# ECTA Cleaning

This notebook walks through how the ECTA articles were sorted into categories of articles and non-articles.

## Load Libraries

In [341]:
from tokenize import Ignore
from numpy import NaN
import pandas as pd
from difflib import SequenceMatcher
from multiprocessing import Pool
import multiprocessing as mp
import time

## Load Files
Replace these file paths with local file paths

In [342]:
masters = pd.read_excel("C:\\Users\\sjwu1\\Journal_Data\\Master lists\\ECONOMETRICA_master.xlsx")
pivots = pd.read_excel("C:\\Users\\sjwu1\\Journal_Data\\pivots\\ECONOMETRICA_pivots.xlsx")
scopus = pd.read_excel("C:\\Users\\sjwu1\\Journal_Data\\Scopus\\ECONOMETRICA_SCOPUS.xlsx")
#datadump = pd.read_excel("C:\\Users\\sjwu1\\Journal_Data\\datadumps\\ECONOMETRICA_datadump.xlsx")

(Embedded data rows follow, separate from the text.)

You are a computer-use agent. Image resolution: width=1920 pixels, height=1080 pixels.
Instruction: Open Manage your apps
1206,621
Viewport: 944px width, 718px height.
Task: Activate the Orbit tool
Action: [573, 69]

pd.set_option('display.max_colwidth', None)

## Create File names

In [343]:
authors="C:\\Users\\sjwu1\\Journal_Data\\datadumps\\ECTA_authors.xlsx"
non_auth="C:\\Users\\sjwu1\\Journal_Data\\datadumps\\ECTA_Nauthors.xlsx"
saveas="C:\\Users\\sjwu1\\Journal_Data\\datadumps\\ECTA_processed.xlsx"
reviews="C:\\Users\\sjwu1\\Journal_Data\\datadumps\\ECTA_reviews.xlsx"
misc="C:\\Users\\sjwu1\\Journal_Data\\datadumps\\ECTA_misc.xlsx"
conf="C:\\Users\\sjwu1\\Journal_Data\\datadumps\\ECTA_conf.xlsx"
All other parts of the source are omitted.